Memory blow-up when passing DataFrame to function inside @threads loop

#1

When I run the code below, the memory usage blows up:

function func(df::DataFrame)
    X = df[:time]
    indices = findall(X .> 0)
end

# read in R data
rds = "blablab.rds"
objs = load(rds);

params = collect(0.5:0.005:0.7);

for i in 1:length(objs)
    cols = [string(name) for name in names(objs.data[i]) if occursin("blabla",string(name))]
    hypers = [(a,b) for a in cols, b in params]

    results = [DataFrame() for _ in 1:length(hypers)]

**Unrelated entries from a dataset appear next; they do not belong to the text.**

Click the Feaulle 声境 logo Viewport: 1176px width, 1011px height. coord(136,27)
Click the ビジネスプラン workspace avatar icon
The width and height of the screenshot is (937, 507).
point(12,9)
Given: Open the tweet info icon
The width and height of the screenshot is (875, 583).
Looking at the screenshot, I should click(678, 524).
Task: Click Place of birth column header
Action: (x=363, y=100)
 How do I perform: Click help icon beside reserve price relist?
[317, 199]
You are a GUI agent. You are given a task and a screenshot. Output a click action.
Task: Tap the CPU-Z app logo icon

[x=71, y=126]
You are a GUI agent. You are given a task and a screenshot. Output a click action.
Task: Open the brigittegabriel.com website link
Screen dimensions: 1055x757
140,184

    # HERE IS WHERE THE MEMORY BLOWS UP
    Threads.@threads for hi in 1:length(hypers)
        name, val = hypers[hi]
        results[hi] = func(objs.data[i])
    end
end

df is 0.7GB. When I run this piece of code my memory usage goes up to ~30GB!!! It seems like just accessing a column of df inside func() is copying the whole thing?

0 Likes

#2

It looks like it could be similar to the issue that I ran into here:

If it is the same issue, I believe it was fixed on the julia master branch a few months ago, but hasn’t made it into a release yet. Again, if it is the same problem, things should work with julia 1.0.3 and earlier. I’ve been sticking with that release until we get a new bug fix release.

0 Likes